(begin)

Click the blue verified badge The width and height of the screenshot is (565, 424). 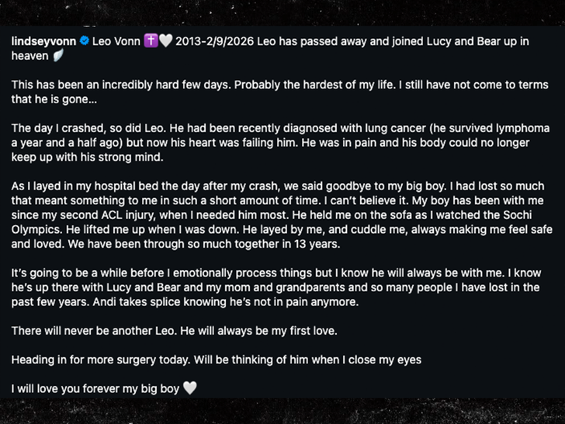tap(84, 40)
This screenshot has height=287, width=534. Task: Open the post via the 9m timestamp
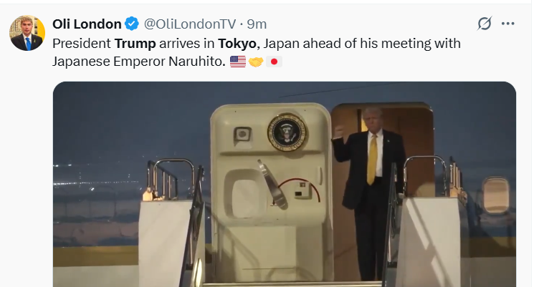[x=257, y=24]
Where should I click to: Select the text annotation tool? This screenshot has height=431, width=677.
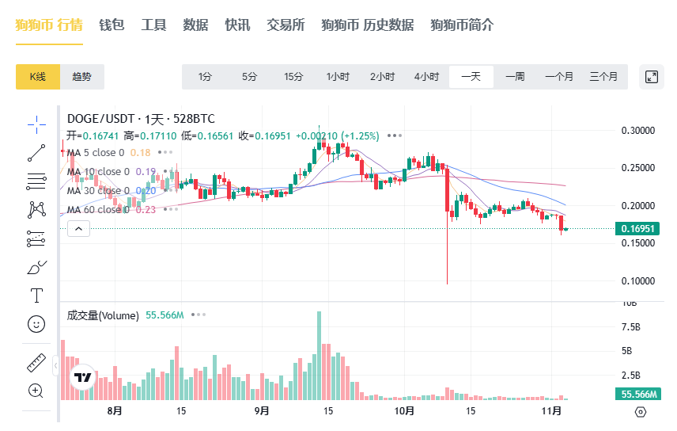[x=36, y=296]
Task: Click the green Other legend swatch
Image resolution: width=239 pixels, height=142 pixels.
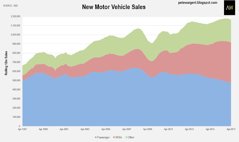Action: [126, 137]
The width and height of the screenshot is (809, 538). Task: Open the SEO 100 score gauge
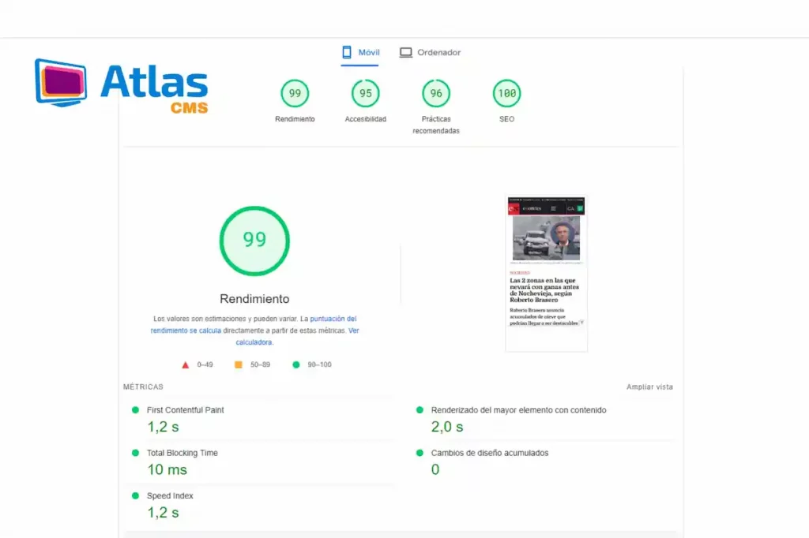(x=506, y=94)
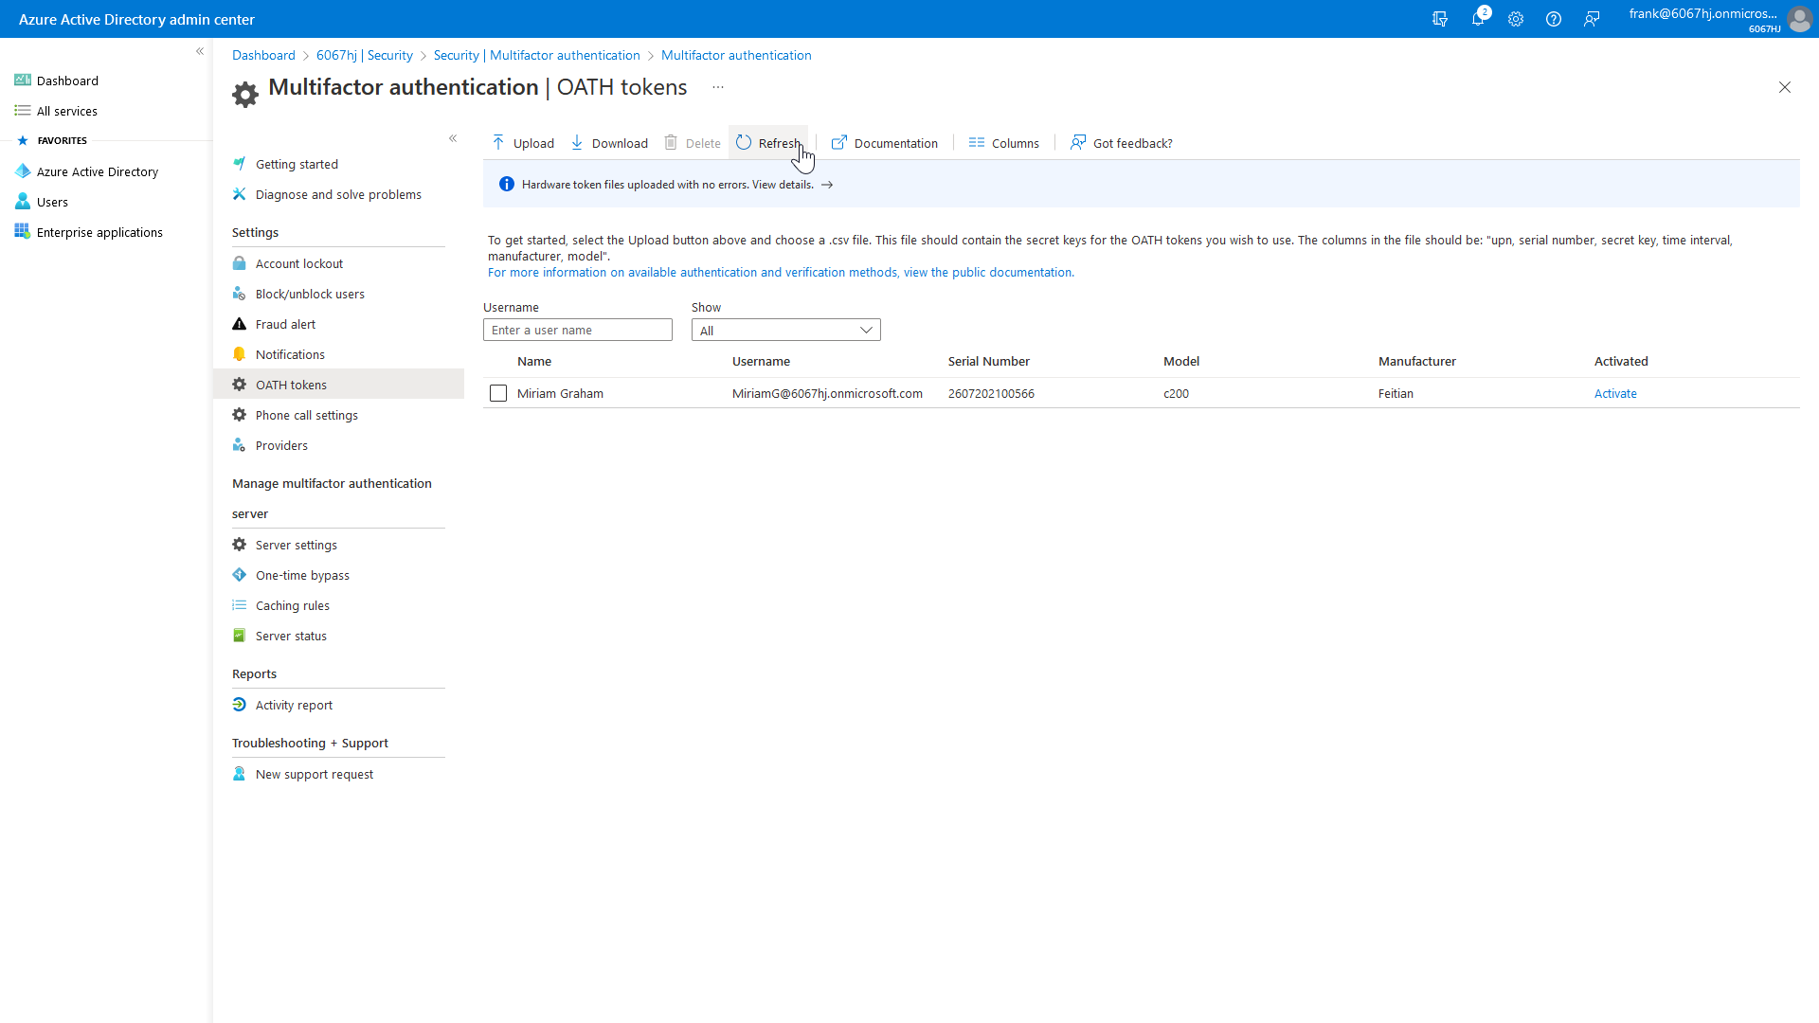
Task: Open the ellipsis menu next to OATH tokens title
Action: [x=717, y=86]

(end)
(begin)

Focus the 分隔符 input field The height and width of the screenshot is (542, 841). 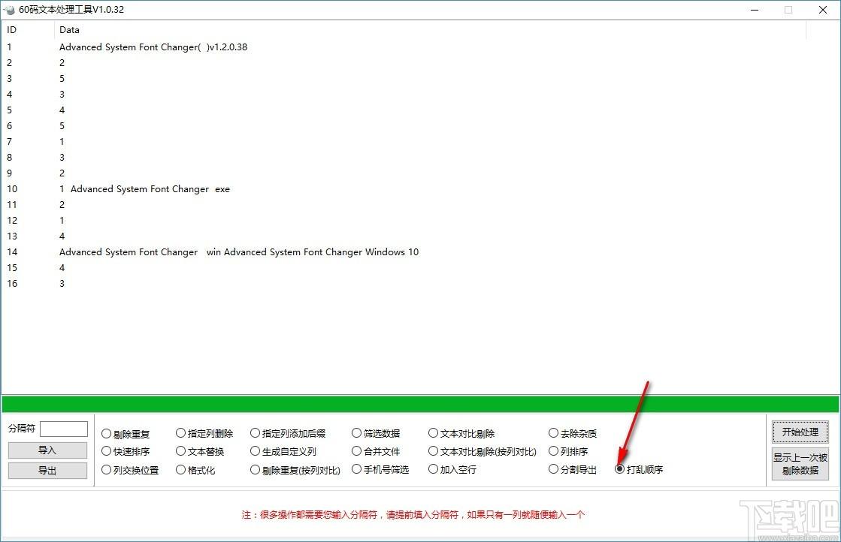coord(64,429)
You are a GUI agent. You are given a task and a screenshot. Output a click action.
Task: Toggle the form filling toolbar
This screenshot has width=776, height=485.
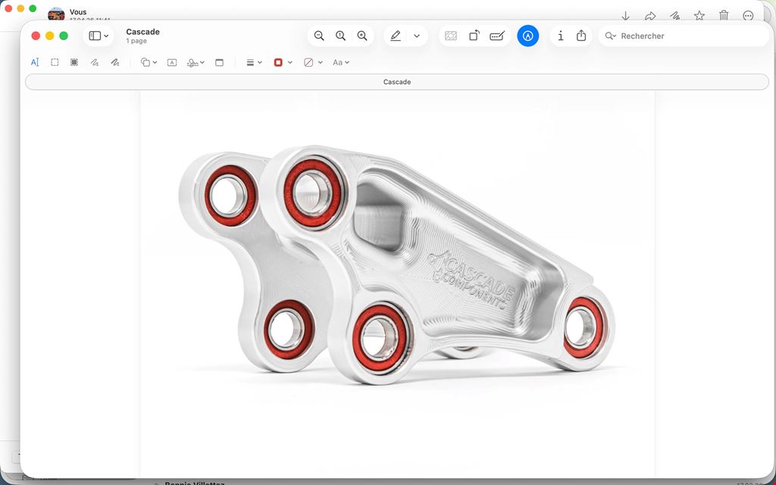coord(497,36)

(end)
(begin)

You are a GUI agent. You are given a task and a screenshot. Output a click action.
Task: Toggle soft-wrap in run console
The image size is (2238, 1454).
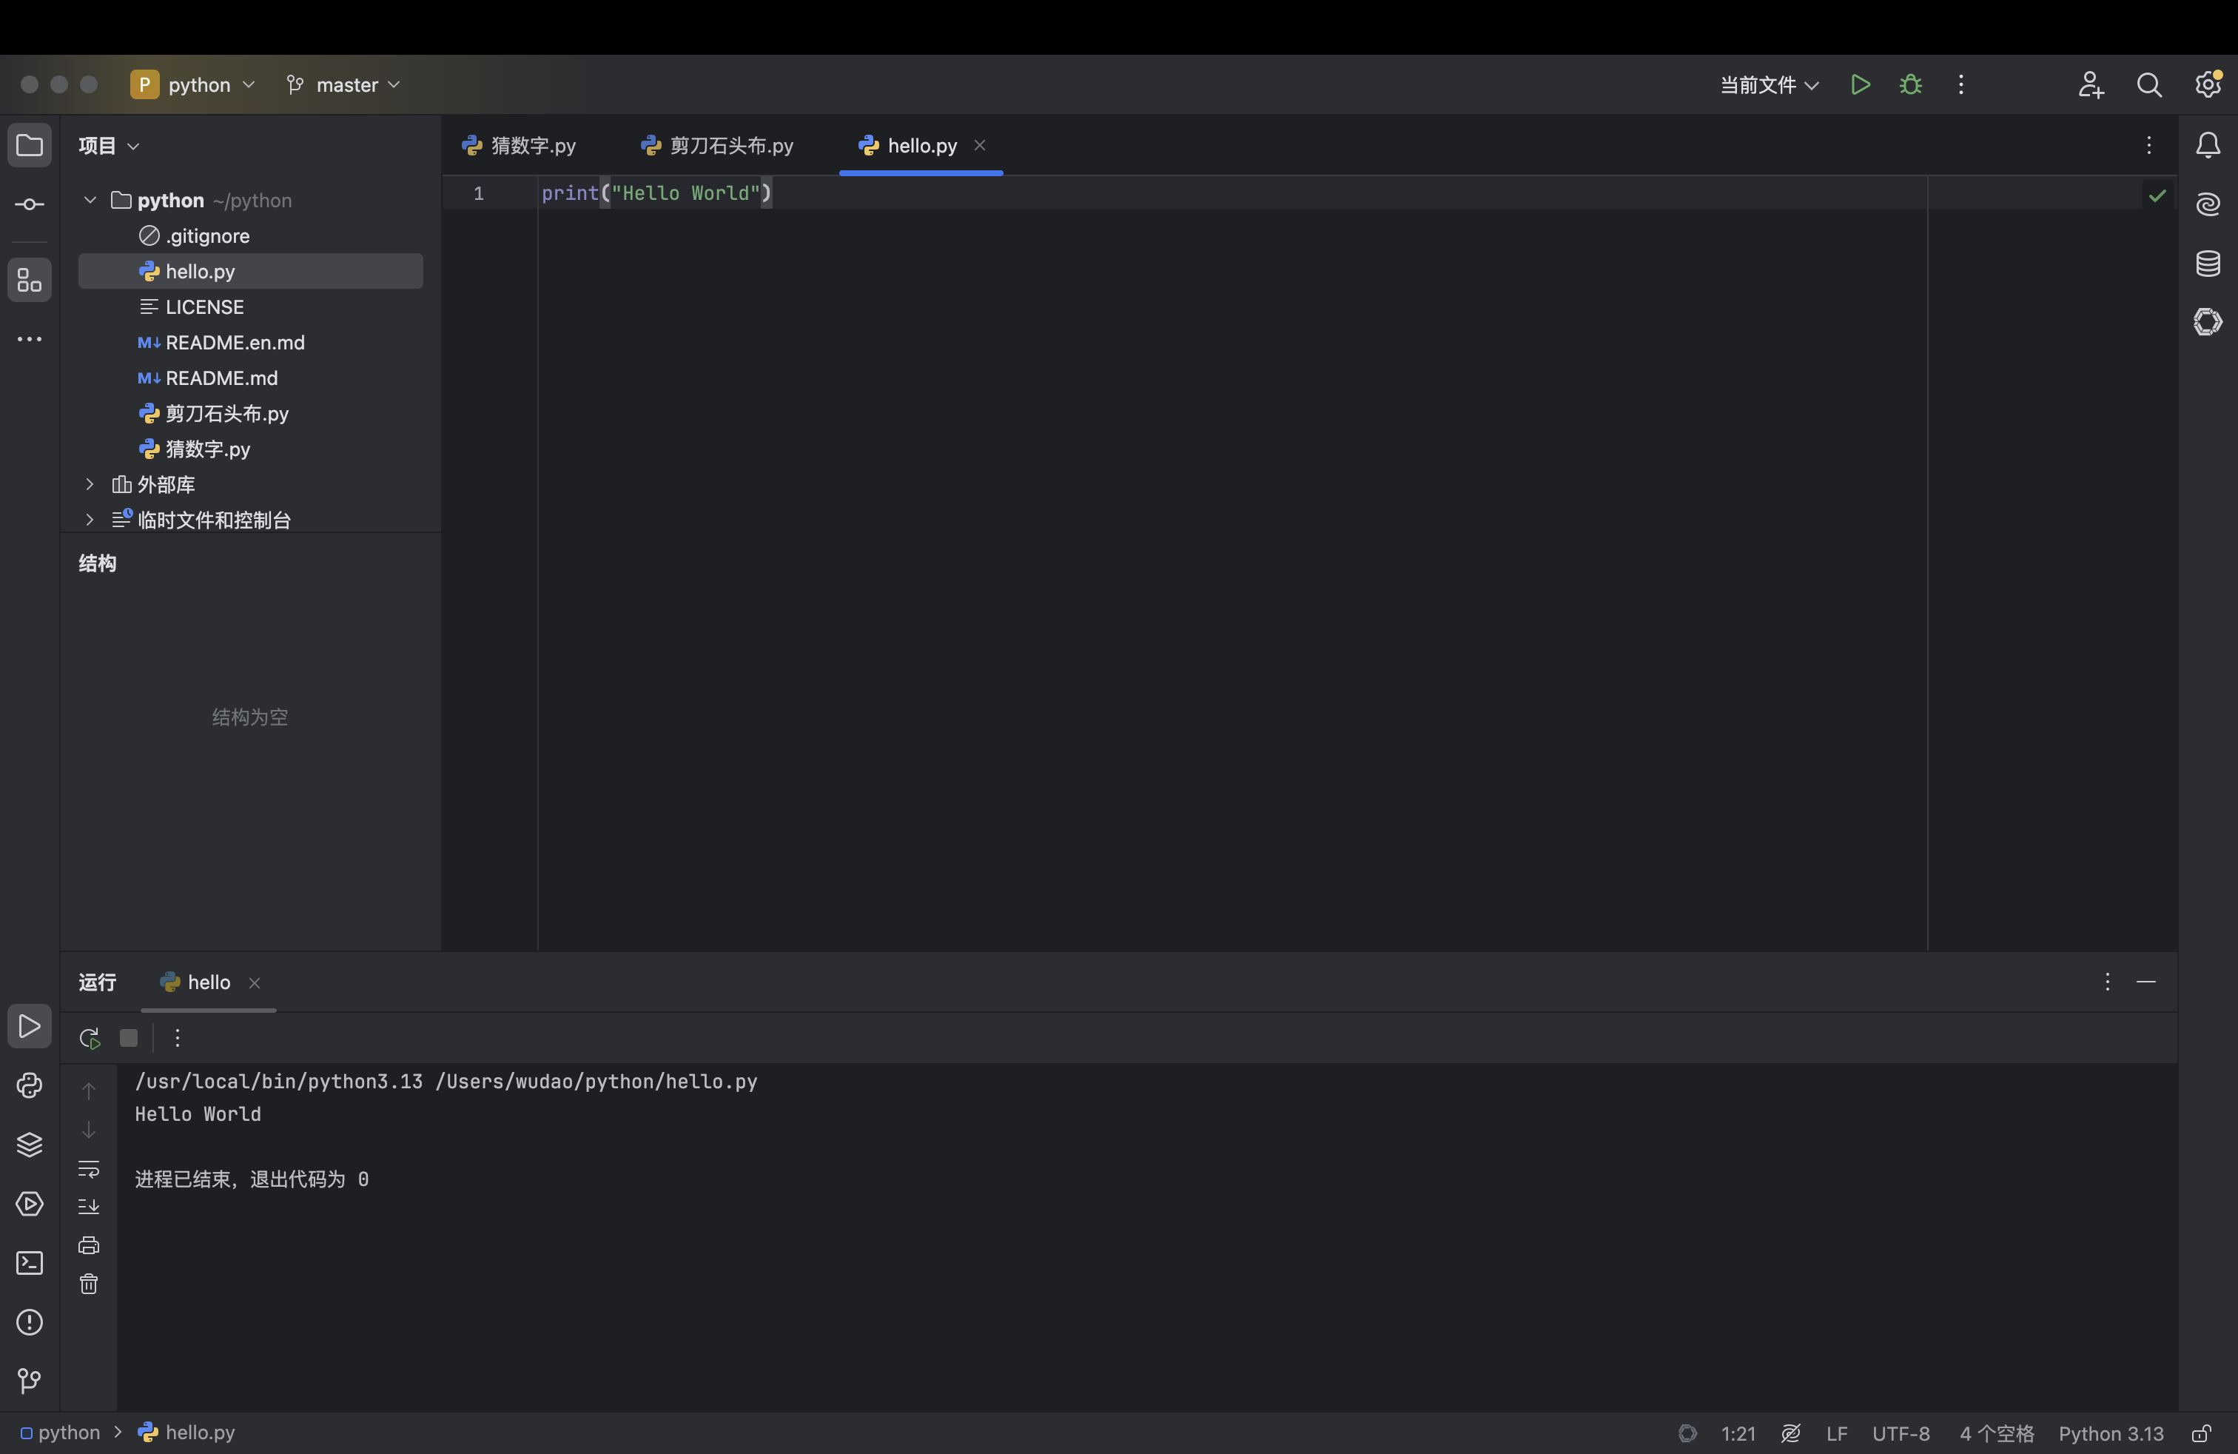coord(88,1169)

(end)

Please return the data exactly, starting at the line that contains "The width and height of the screenshot is (809, 538)." and ending at the line that contains "Action: [x=717, y=86]", with both of those lines included. Leave the pictures out of the answer.

The width and height of the screenshot is (809, 538). Task: Open the SEO 100 score gauge
(x=506, y=94)
Task: Open the ellipsis menu next to OATH tokens title
Action: [x=717, y=86]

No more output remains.